Wednesday, April 2, 2008

Warning: Reading this Post may be Hazardous to your Discourse.

Gitelman's survey of web textuality covers a wide range of effects that can occur to texts embodied in digital form — especially on the web. She writes:



And since metadata are precisely "meta-," their revision process reflects an author's, editor's, or programmer's ongoing reinterpretation of the data in question. [...] And once the machine is running, it becomes all but impossible to experience Web publication as a bounded event within a punctual discourse.


I'd like to demonstrate this point. You might think that the words you posted here are your own, safe from editing and revision on the part of others. But your words are not safe. This is not a gated community. There may be bad apples in the bunch. At any moment, say, a small army of Lolcats could run over your carefully crafted prose... (Thanks for the inspiration, Schuyler.)





1 comment:

Mat Becker said...

I think this is probably the most important point. Nothing on the internet is sacred and nothing can be saved from destruction. Wikipedia articles are always changing and the average user will never know what it had said a year before. For example, Stephen Colbert once asked his fans to change the remaining population of elephants on the Elephant wikipedia page. If one were to go to the Elephant page, there would be no record of this ever happening to the public.

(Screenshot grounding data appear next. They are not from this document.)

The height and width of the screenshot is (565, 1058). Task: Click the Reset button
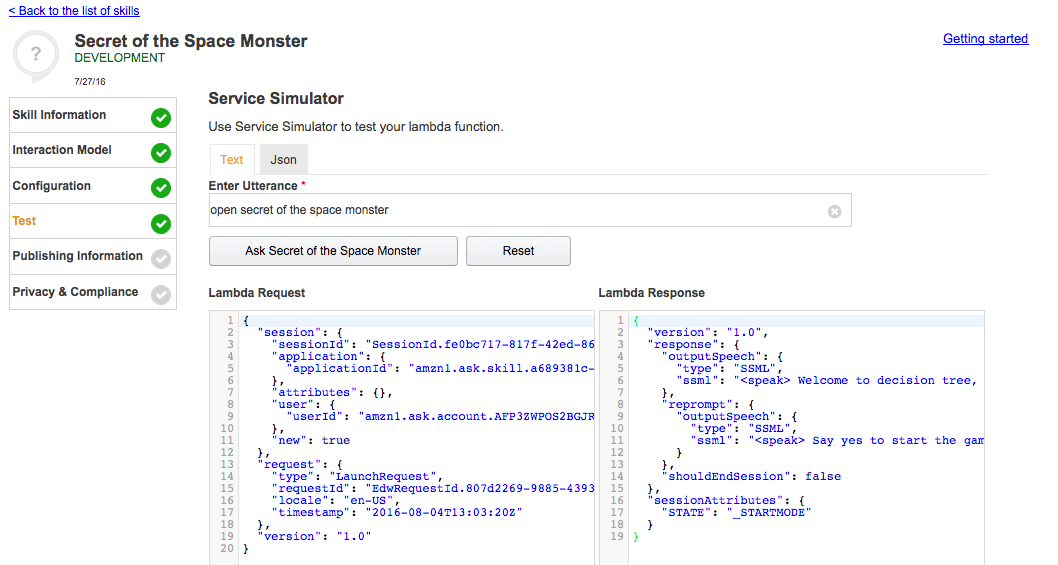pyautogui.click(x=518, y=251)
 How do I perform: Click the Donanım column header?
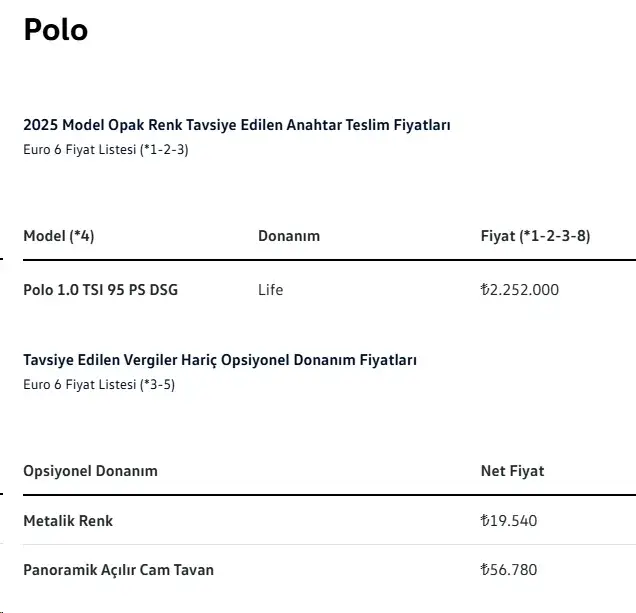pyautogui.click(x=289, y=236)
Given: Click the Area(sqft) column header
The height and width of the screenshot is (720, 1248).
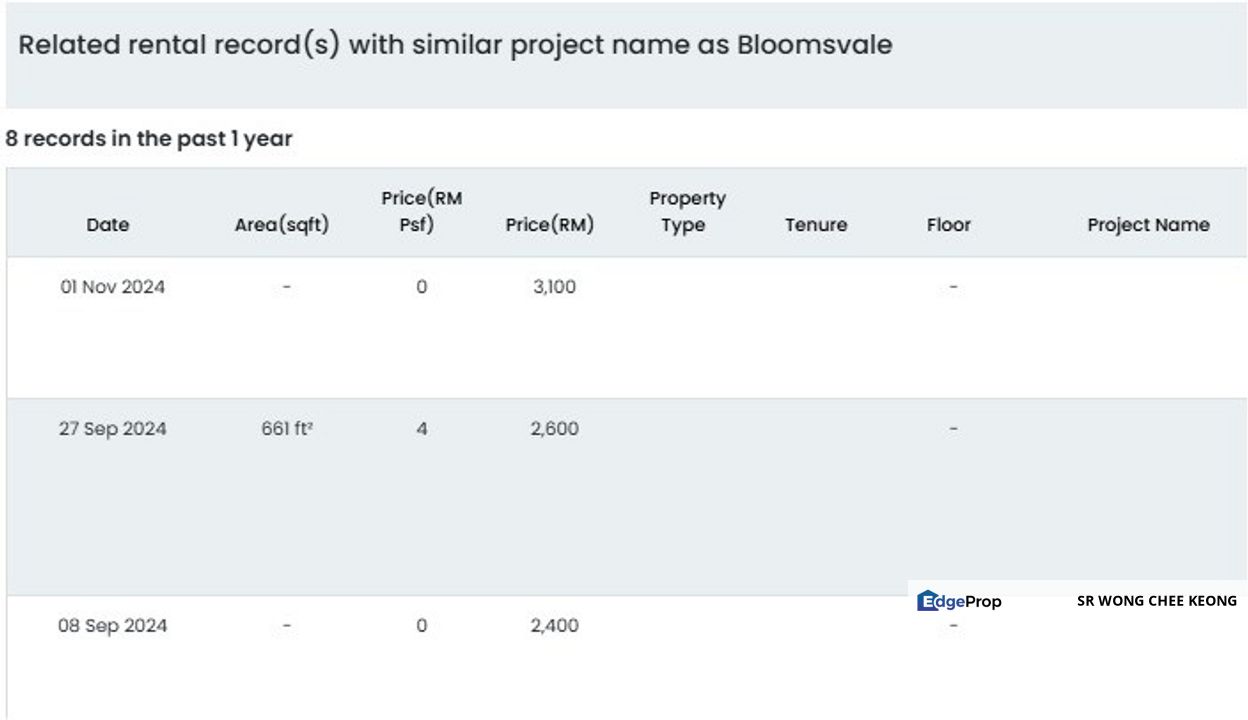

And even if an archive functioned perfectly on the Internet, it is still data held in computer chips and wires. If something catastrophic were to happen to our world (say a cosmic impact or nuclear holocaust), there would be no way to access the information that was once held on these databases.

But really, I'm just saying what has already been said by others. Ultimately, I want the theorists to come up with of means of fixing our current system rather than just saying the system if flawed. It would be refreshing to hear some options come out of all the criticism.